Vereisten opdracht:
Vertaal deze zin uit de tekst over het te laat ingediende beroep in het Engels: "De rechtbank heeft partijen niet uitgenodigd voor een zitting, omdat het niet nodig was."
--- Oefentekst ---
ECLI:NL:RBMNE:2021:4515
Rechtbank Midden-Nederland
- Eerste aanleg - enkelvoudig
- Rechtspraak.nl
Niet-ontvankelijkheid van het beroep wegens te late indiening
In deze uitspraak van de Rechtbank Midden-Nederland, enkelvoudige kamer, wordt het beroep van eiser tegen een besluit van het college van burgemeester en wethouders van de gemeente Almere behandeld. Het besluit waartegen het beroep is ingesteld, werd bekendgemaakt op 20 oktober 2020. Eiser had tot uiterlijk 1 december 2020 de tijd om zijn beroepschrift in te dienen, maar dit is pas op 3 december 2020 ontvangen door de rechtbank, wat te laat is. De rechtbank heeft in overweging genomen dat een beroep binnen zes weken na bekendmaking van het besluit moet worden ingediend, zoals vastgelegd in de artikelen 6:7 en 6:8 van de Algemene wet bestuursrecht (Awb).
De rechtbank heeft partijen niet uitgenodigd voor een zitting, omdat het niet nodig was. Eiser heeft aangevoerd dat hij ziek was door COVID-19 en daardoor niet op tijd kon reageren. De rechtbank oordeelt echter dat dit geen geldige reden is voor de te late indiening van het beroepschrift. Eiser had iemand kunnen vragen om hem te helpen of om op de termijn te letten. Bovendien zijn er geen bijlagen of papieren bij het beroepschrift gevoegd, wat ook niet als een geldige reden wordt beschouwd.
Uiteindelijk komt de rechtbank tot de conclusie dat het beroep niet inhoudelijk kan worden behandeld en verklaart het beroep niet-ontvankelijk op basis van artikel 8:54 Awb. Eiser krijgt geen gelijk en er wordt geen proceskostenvergoeding toegekend. De uitspraak is gedaan door mr. L.M. Reijnierse en is openbaar gemaakt op rechtspraak.nl.
--- Aangeleverde vermeldingen ---
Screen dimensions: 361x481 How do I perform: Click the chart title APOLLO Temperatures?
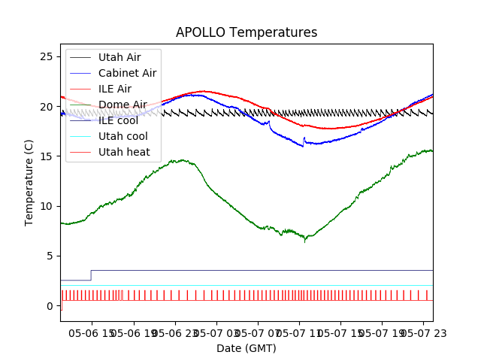point(247,33)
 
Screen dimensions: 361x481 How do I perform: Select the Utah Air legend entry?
point(119,57)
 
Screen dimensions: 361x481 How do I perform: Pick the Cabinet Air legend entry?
point(127,73)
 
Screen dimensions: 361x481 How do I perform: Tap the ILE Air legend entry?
point(114,89)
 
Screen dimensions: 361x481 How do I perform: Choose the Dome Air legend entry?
point(123,105)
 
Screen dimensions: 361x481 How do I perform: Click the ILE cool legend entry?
point(116,120)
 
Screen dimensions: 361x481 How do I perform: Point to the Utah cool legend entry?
point(123,136)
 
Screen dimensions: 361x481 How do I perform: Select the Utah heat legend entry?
point(124,152)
---
Antwoord opdracht:
The court did not invite the parties to a hearing, because it was not necessary.